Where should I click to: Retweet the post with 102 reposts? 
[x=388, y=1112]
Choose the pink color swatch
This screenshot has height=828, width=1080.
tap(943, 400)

...

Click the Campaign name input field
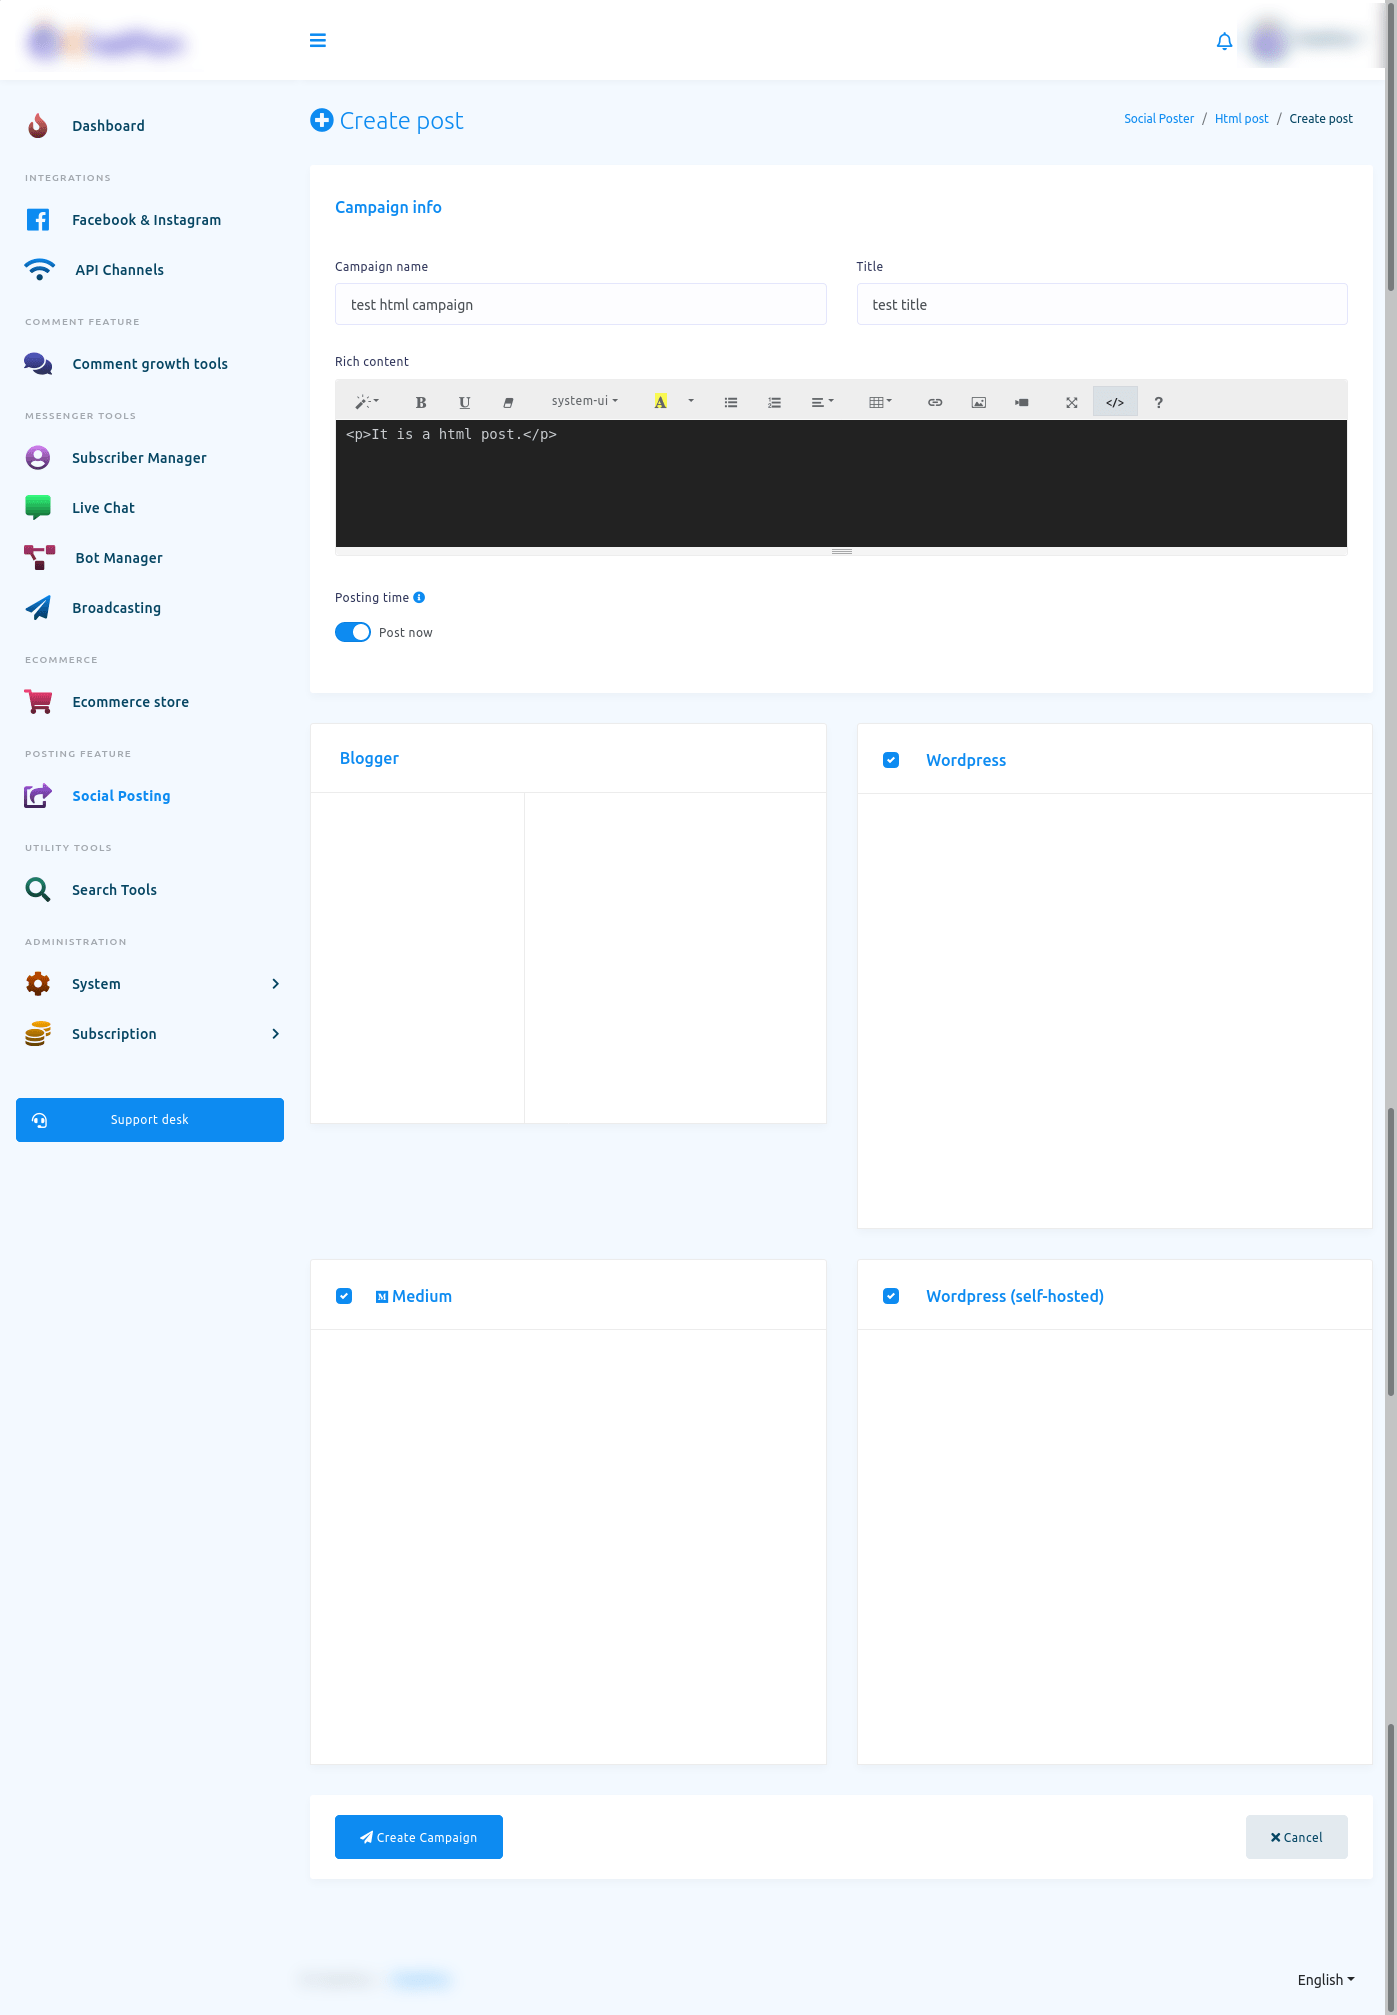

* _Directions_
Duplicate the lines from the one containing "Where should I" through the one containing "tap(943, 400)", both included.

* _Worked answer_
Where should I click to: Retweet the post with 102 reposts? 
[x=388, y=1112]
Choose the pink color swatch
This screenshot has height=828, width=1080.
tap(943, 400)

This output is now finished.